■ **Dataset records**:
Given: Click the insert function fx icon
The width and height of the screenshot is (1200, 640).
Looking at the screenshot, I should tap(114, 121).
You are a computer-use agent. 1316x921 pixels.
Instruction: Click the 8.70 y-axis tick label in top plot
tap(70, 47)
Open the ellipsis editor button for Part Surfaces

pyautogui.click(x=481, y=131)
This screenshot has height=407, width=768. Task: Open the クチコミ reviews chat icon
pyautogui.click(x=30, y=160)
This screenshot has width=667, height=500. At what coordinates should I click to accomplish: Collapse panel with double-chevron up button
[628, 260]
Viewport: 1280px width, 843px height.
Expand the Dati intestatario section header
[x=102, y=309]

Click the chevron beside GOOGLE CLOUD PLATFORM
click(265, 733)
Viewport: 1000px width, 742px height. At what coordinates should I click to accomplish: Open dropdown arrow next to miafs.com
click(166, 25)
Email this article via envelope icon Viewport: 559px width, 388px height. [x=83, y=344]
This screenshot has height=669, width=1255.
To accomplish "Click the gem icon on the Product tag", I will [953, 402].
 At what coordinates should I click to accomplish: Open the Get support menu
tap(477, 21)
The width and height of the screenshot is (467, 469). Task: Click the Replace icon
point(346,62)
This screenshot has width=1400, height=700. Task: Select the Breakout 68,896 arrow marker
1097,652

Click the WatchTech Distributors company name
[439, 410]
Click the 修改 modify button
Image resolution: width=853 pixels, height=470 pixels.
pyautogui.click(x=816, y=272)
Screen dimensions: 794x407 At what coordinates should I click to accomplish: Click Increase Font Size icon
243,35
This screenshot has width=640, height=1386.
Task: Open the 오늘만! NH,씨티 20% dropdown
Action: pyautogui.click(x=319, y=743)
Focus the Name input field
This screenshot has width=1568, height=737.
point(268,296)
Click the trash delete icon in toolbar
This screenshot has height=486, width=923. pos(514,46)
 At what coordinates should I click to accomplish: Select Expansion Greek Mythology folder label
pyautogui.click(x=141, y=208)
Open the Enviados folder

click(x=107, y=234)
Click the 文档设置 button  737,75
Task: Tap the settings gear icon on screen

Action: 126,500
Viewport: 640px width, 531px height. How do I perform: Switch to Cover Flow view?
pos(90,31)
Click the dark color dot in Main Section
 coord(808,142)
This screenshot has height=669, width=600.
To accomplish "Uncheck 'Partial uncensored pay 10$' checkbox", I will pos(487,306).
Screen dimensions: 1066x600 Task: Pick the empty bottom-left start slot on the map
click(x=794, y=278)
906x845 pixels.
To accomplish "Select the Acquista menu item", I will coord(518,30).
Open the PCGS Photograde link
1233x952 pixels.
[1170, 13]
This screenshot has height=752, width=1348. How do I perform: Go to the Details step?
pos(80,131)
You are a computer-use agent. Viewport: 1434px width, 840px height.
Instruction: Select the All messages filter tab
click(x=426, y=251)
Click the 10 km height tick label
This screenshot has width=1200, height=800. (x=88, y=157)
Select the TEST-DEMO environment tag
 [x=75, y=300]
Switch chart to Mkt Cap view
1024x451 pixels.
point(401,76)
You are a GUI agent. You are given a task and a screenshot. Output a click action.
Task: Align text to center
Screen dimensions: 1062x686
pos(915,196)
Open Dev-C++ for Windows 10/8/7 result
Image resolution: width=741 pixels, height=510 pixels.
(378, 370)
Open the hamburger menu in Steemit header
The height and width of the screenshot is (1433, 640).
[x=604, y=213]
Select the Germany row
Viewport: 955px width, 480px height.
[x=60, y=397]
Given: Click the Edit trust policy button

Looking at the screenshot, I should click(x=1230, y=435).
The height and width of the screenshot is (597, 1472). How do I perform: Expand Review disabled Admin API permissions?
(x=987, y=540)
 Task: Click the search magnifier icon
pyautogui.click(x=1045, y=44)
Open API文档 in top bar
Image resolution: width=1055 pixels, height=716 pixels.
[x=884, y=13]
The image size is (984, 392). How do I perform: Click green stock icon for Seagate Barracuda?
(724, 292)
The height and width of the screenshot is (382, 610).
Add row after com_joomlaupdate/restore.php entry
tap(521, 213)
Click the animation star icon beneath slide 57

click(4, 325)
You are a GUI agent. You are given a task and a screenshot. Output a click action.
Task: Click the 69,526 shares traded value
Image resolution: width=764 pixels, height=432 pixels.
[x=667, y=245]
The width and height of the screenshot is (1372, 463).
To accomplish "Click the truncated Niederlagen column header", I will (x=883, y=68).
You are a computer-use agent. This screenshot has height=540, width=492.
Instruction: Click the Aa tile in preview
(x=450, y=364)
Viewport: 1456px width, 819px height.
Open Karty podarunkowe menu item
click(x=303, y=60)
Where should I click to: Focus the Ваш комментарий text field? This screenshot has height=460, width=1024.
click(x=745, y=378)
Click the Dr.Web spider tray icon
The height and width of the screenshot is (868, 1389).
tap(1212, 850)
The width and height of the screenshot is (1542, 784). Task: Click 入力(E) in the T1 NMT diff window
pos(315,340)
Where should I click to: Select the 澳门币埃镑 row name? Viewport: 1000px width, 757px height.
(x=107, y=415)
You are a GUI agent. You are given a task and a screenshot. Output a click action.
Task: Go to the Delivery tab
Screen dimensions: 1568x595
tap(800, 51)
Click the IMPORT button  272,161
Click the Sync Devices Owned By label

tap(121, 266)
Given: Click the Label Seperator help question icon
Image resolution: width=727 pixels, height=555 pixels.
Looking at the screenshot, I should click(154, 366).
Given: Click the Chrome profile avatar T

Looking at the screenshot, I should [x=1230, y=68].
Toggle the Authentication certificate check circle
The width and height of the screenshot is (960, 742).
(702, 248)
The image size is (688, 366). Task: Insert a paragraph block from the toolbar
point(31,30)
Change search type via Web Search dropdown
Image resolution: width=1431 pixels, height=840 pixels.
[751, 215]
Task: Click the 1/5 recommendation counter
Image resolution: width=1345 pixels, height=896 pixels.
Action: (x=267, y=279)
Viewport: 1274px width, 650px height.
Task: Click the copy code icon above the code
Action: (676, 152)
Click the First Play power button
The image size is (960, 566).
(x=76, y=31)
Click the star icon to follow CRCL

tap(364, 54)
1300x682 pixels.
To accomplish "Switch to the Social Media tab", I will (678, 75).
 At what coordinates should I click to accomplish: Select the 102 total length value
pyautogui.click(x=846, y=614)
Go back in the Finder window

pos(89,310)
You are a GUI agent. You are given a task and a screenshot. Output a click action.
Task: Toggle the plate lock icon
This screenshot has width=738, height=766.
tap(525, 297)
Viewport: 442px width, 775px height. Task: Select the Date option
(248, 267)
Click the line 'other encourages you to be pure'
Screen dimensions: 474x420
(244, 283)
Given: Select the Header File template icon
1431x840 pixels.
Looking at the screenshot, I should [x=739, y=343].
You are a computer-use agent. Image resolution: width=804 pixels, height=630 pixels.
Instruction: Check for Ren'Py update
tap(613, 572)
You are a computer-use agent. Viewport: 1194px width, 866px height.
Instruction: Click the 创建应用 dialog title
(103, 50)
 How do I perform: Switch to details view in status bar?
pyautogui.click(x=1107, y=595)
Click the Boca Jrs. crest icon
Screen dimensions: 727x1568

■ **Your task**: Please print all the data again exactly as given.

■ **Worked solution**:
Given: Click the insert function fx icon
The width and height of the screenshot is (1200, 640).
Looking at the screenshot, I should tap(114, 121).
You are a computer-use agent. 1316x921 pixels.
Instruction: Click the 8.70 y-axis tick label in top plot
tap(70, 47)
Open the ellipsis editor button for Part Surfaces

pyautogui.click(x=481, y=131)
This screenshot has height=407, width=768. Task: Open the クチコミ reviews chat icon
pyautogui.click(x=30, y=160)
This screenshot has width=667, height=500. At what coordinates should I click to accomplish: Collapse panel with double-chevron up button
[628, 260]
Viewport: 1280px width, 843px height.
Expand the Dati intestatario section header
[x=102, y=309]

Click the chevron beside GOOGLE CLOUD PLATFORM
click(265, 733)
Viewport: 1000px width, 742px height. At what coordinates should I click to accomplish: Open dropdown arrow next to miafs.com
click(166, 25)
Email this article via envelope icon Viewport: 559px width, 388px height. [x=83, y=344]
This screenshot has height=669, width=1255.
To accomplish "Click the gem icon on the Product tag", I will [953, 402].
 At what coordinates should I click to accomplish: Open the Get support menu
tap(477, 21)
The width and height of the screenshot is (467, 469). Task: Click the Replace icon
point(346,62)
This screenshot has width=1400, height=700. Task: Select the Breakout 68,896 arrow marker
1097,652

Click the WatchTech Distributors company name
[439, 410]
Click the 修改 modify button
Image resolution: width=853 pixels, height=470 pixels.
pyautogui.click(x=816, y=272)
Screen dimensions: 794x407 At what coordinates should I click to accomplish: Click Increase Font Size icon
243,35
This screenshot has width=640, height=1386.
Task: Open the 오늘만! NH,씨티 20% dropdown
Action: pyautogui.click(x=319, y=743)
Focus the Name input field
This screenshot has width=1568, height=737.
point(268,296)
Click the trash delete icon in toolbar
This screenshot has height=486, width=923. pos(514,46)
 At what coordinates should I click to accomplish: Select Expansion Greek Mythology folder label
pyautogui.click(x=141, y=208)
Open the Enviados folder

click(x=107, y=234)
Click the 文档设置 button  737,75
Task: Tap the settings gear icon on screen

Action: 126,500
Viewport: 640px width, 531px height. How do I perform: Switch to Cover Flow view?
pos(90,31)
Click the dark color dot in Main Section
 coord(808,142)
This screenshot has height=669, width=600.
To accomplish "Uncheck 'Partial uncensored pay 10$' checkbox", I will pos(487,306).
Screen dimensions: 1066x600 Task: Pick the empty bottom-left start slot on the map
click(x=794, y=278)
906x845 pixels.
To accomplish "Select the Acquista menu item", I will coord(518,30).
Open the PCGS Photograde link
1233x952 pixels.
[1170, 13]
This screenshot has height=752, width=1348. How do I perform: Go to the Details step?
pos(80,131)
You are a computer-use agent. Viewport: 1434px width, 840px height.
Instruction: Select the All messages filter tab
click(x=426, y=251)
Click the 10 km height tick label
This screenshot has width=1200, height=800. (x=88, y=157)
Select the TEST-DEMO environment tag
 [x=75, y=300]
Switch chart to Mkt Cap view
1024x451 pixels.
point(401,76)
You are a GUI agent. You are given a task and a screenshot. Output a click action.
Task: Align text to center
Screen dimensions: 1062x686
pos(915,196)
Open Dev-C++ for Windows 10/8/7 result
Image resolution: width=741 pixels, height=510 pixels.
(378, 370)
Open the hamburger menu in Steemit header
The height and width of the screenshot is (1433, 640).
[x=604, y=213]
Select the Germany row
Viewport: 955px width, 480px height.
[x=60, y=397]
Given: Click the Edit trust policy button

Looking at the screenshot, I should click(x=1230, y=435).
The height and width of the screenshot is (597, 1472). How do I perform: Expand Review disabled Admin API permissions?
(x=987, y=540)
 Task: Click the search magnifier icon
pyautogui.click(x=1045, y=44)
Open API文档 in top bar
Image resolution: width=1055 pixels, height=716 pixels.
[x=884, y=13]
The image size is (984, 392). How do I perform: Click green stock icon for Seagate Barracuda?
(724, 292)
The height and width of the screenshot is (382, 610).
Add row after com_joomlaupdate/restore.php entry
tap(521, 213)
Click the animation star icon beneath slide 57

click(4, 325)
You are a GUI agent. You are given a task and a screenshot. Output a click action.
Task: Click the 69,526 shares traded value
Image resolution: width=764 pixels, height=432 pixels.
[x=667, y=245]
The width and height of the screenshot is (1372, 463).
To accomplish "Click the truncated Niederlagen column header", I will (x=883, y=68).
You are a computer-use agent. This screenshot has height=540, width=492.
Instruction: Click the Aa tile in preview
(x=450, y=364)
Viewport: 1456px width, 819px height.
Open Karty podarunkowe menu item
click(x=303, y=60)
Where should I click to: Focus the Ваш комментарий text field? This screenshot has height=460, width=1024.
click(x=745, y=378)
Click the Dr.Web spider tray icon
The height and width of the screenshot is (868, 1389).
tap(1212, 850)
The width and height of the screenshot is (1542, 784). Task: Click 入力(E) in the T1 NMT diff window
pos(315,340)
Where should I click to: Select the 澳门币埃镑 row name? Viewport: 1000px width, 757px height.
(x=107, y=415)
You are a GUI agent. You are given a task and a screenshot. Output a click action.
Task: Go to the Delivery tab
Screen dimensions: 1568x595
tap(800, 51)
Click the IMPORT button  272,161
Click the Sync Devices Owned By label

tap(121, 266)
Given: Click the Label Seperator help question icon
Image resolution: width=727 pixels, height=555 pixels.
Looking at the screenshot, I should click(154, 366).
Given: Click the Chrome profile avatar T

Looking at the screenshot, I should [x=1230, y=68].
Toggle the Authentication certificate check circle
The width and height of the screenshot is (960, 742).
(702, 248)
The image size is (688, 366). Task: Insert a paragraph block from the toolbar
point(31,30)
Change search type via Web Search dropdown
Image resolution: width=1431 pixels, height=840 pixels.
[751, 215]
Task: Click the 1/5 recommendation counter
Image resolution: width=1345 pixels, height=896 pixels.
Action: (x=267, y=279)
Viewport: 1274px width, 650px height.
Task: Click the copy code icon above the code
Action: (676, 152)
Click the First Play power button
The image size is (960, 566).
(x=76, y=31)
Click the star icon to follow CRCL

tap(364, 54)
1300x682 pixels.
To accomplish "Switch to the Social Media tab", I will (678, 75).
 At what coordinates should I click to accomplish: Select the 102 total length value
pyautogui.click(x=846, y=614)
Go back in the Finder window

pos(89,310)
You are a GUI agent. You are given a task and a screenshot. Output a click action.
Task: Toggle the plate lock icon
This screenshot has width=738, height=766.
tap(525, 297)
Viewport: 442px width, 775px height. Task: Select the Date option
(248, 267)
Click the line 'other encourages you to be pure'
Screen dimensions: 474x420
(244, 283)
Given: Select the Header File template icon
1431x840 pixels.
Looking at the screenshot, I should [x=739, y=343].
You are a computer-use agent. Image resolution: width=804 pixels, height=630 pixels.
Instruction: Check for Ren'Py update
tap(613, 572)
You are a computer-use agent. Viewport: 1194px width, 866px height.
Instruction: Click the 创建应用 dialog title
(103, 50)
 How do I perform: Switch to details view in status bar?
pyautogui.click(x=1107, y=595)
Click the Boca Jrs. crest icon
Screen dimensions: 727x1568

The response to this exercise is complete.